David is the appointed representative of one of Phoenix Group's major shareholders, abrdn plc ('abrdn'). He has over 35 years of financial services experience and is currently Chief Enterprise Technology Officer at abrdn. His previous roles include Chief Security and Resilience Officer and Group Digital & IT Strategy Director at abrdn, Group Operations & IT Director at Bankhall Investment Management and Head of IT at Aegon Asset Management UK. David's NED experience includes roles as NED of Origo Services plc and Chair of the University of St Andrews Students Association. He is a Fellow of the Institute of Directors, a Full Professional Member of the British Computer Society, and a Chartered IT Professional.

Key skills and competencies

  • Expert understanding of the current and future role of technology across the financial services industry, and the impact of disruptive trends and resultant transformation.
  • Knowledge of leading and driving enterprise technology strategies and operating models, innovating and digitising for the future, which is invaluable to Phoenix Group's aim of organic growth.
  • Understanding of operations, strategic development and implementation and customer experience which relates closely to Phoenix Group's objectives.

Current external appointment

Chief Enterprise Technology Officer of abrdn plc.

Maggie Semple, OBE Independent Non-Executive Director ('NED')

Appointed: 1 June 2022

Committee: Re Ri S Designated NED for Workforce Engagement

Career and experience

Maggie is currently a business owner and co-founder of three businesses; The Experience Corps, Maggie Semple Limited and I-Cubed Group Ltd. Prior to this, Maggie acted as Director of Learning Experience at the New Millennium Experience Co and Director of Education and Training for the Arts Council England. She began her career in education as a teacher and later an education inspector and has received an OBE for her services to learning. Maggie's NED experience includes roles as NED of PwC Business Restructuring Services, JN Bank UK Limited, McDonald's Restaurants Limited and as an Ambassador of the Black British Voices Project.

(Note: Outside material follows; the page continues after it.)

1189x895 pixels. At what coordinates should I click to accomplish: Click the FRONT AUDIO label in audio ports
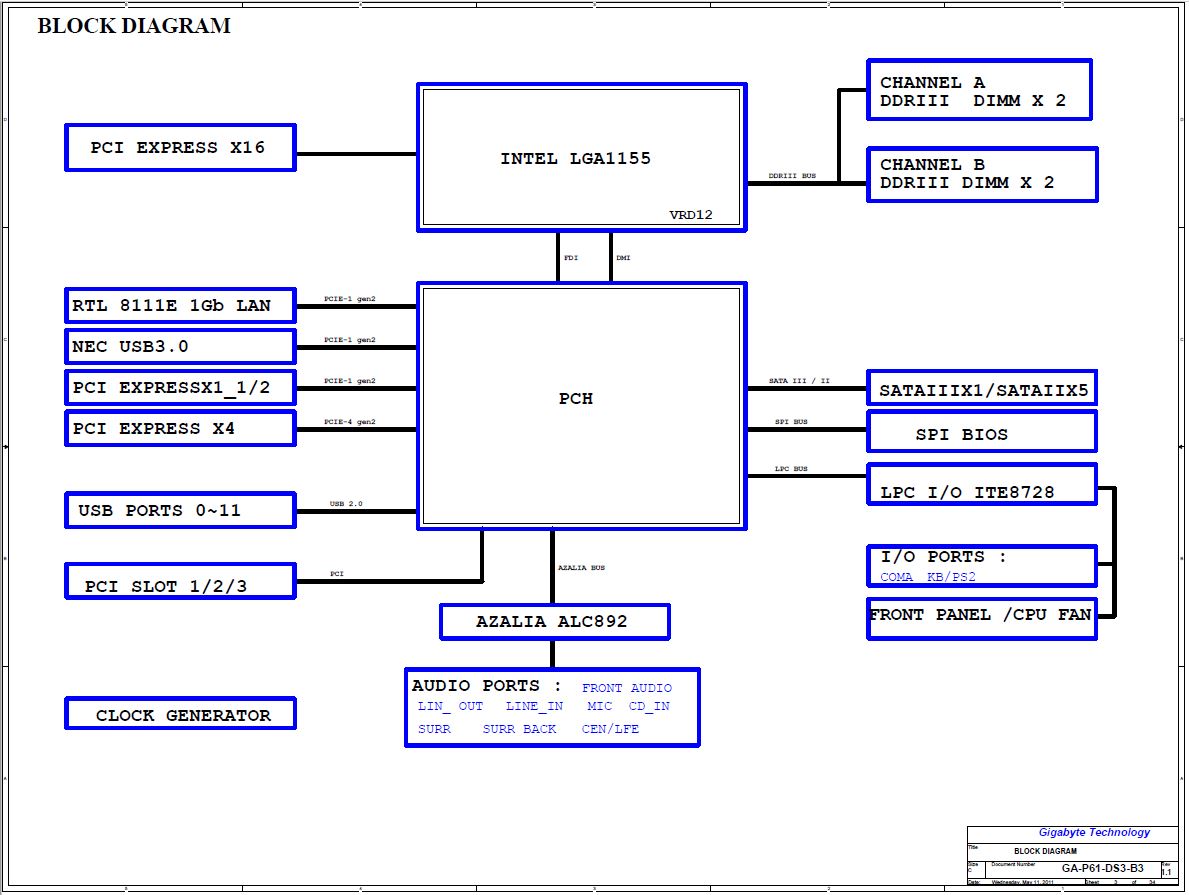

Key skills and competencies

  • A combination of experience and passion for sustainability, ethics and inclusivity which brings a breadth of knowledge across the broad ESG agenda and informs development of operations and strategy in this area.
  • Brings a strong sense of social purpose and depth of perspective to Board considerations and distinguished stakeholder engagement with a highly personable style, as is evident in her role as Designated NED for Workforce Engagement

Current external appointments

NED of JN Bank UK Limited and Crest Nicholson Holdings plc; HR Committee Member at the University of Cambridge; and Ambassador of Black British Voices Project.

Nicholas Shott Independent Non-Executive Director ('NED')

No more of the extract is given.